━━━━━ PROVIDED ENTRIES

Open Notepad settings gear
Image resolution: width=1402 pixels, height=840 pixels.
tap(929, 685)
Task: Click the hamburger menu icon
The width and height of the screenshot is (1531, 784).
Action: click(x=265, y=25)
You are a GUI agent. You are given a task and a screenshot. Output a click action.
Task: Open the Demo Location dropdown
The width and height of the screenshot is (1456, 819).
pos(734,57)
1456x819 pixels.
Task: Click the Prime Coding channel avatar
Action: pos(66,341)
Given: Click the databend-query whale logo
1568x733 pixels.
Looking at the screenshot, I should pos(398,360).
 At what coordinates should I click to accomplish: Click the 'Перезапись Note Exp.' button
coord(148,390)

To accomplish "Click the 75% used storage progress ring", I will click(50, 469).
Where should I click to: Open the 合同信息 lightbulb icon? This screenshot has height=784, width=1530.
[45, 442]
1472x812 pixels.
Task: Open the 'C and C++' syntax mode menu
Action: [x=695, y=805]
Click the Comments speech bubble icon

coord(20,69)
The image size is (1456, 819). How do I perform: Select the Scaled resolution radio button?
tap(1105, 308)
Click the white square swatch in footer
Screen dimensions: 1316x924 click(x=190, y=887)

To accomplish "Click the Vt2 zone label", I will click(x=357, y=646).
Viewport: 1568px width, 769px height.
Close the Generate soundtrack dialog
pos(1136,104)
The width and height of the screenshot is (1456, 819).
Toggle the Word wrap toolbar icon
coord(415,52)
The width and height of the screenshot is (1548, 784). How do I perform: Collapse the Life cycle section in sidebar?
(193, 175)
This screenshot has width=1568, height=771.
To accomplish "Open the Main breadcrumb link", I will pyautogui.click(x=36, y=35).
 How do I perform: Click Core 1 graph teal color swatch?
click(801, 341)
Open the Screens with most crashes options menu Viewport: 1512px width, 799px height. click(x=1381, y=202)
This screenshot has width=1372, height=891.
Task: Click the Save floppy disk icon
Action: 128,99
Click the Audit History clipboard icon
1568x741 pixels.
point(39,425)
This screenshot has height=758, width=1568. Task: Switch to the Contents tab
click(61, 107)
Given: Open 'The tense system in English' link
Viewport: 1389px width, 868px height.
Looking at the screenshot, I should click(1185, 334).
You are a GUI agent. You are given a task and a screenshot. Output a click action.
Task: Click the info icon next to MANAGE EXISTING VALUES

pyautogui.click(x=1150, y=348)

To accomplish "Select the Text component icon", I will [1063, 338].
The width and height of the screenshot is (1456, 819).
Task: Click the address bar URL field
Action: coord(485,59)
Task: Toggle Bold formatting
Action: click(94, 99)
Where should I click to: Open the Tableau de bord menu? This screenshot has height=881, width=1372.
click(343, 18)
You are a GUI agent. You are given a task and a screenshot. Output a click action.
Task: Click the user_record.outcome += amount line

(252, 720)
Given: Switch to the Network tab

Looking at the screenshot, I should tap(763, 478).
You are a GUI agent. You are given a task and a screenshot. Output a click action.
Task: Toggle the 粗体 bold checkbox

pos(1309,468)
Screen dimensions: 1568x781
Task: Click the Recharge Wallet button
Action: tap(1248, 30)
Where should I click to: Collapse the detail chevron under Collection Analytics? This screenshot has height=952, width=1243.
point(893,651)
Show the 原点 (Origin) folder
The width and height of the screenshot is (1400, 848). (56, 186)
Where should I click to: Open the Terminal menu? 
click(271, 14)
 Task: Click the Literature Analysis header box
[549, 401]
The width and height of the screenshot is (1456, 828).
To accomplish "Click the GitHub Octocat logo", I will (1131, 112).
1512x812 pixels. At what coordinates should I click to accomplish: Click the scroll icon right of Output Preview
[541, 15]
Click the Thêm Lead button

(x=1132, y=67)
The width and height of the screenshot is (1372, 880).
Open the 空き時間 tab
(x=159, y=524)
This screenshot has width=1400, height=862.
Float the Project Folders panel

━━━━━━━━━━

YOUR ASSIGNMENT: Lines from the one containing "Where should I click to: Open the Terminal" through the end of the data above must be written out exactly, and no other lines are needed.

SOLUTION TO THE PROBLEM:
Where should I click to: Open the Terminal menu? 
click(271, 14)
 Task: Click the Literature Analysis header box
[549, 401]
The width and height of the screenshot is (1456, 828).
To accomplish "Click the GitHub Octocat logo", I will (1131, 112).
1512x812 pixels. At what coordinates should I click to accomplish: Click the scroll icon right of Output Preview
[541, 15]
Click the Thêm Lead button

(x=1132, y=67)
The width and height of the screenshot is (1372, 880).
Open the 空き時間 tab
(x=159, y=524)
This screenshot has width=1400, height=862.
Float the Project Folders panel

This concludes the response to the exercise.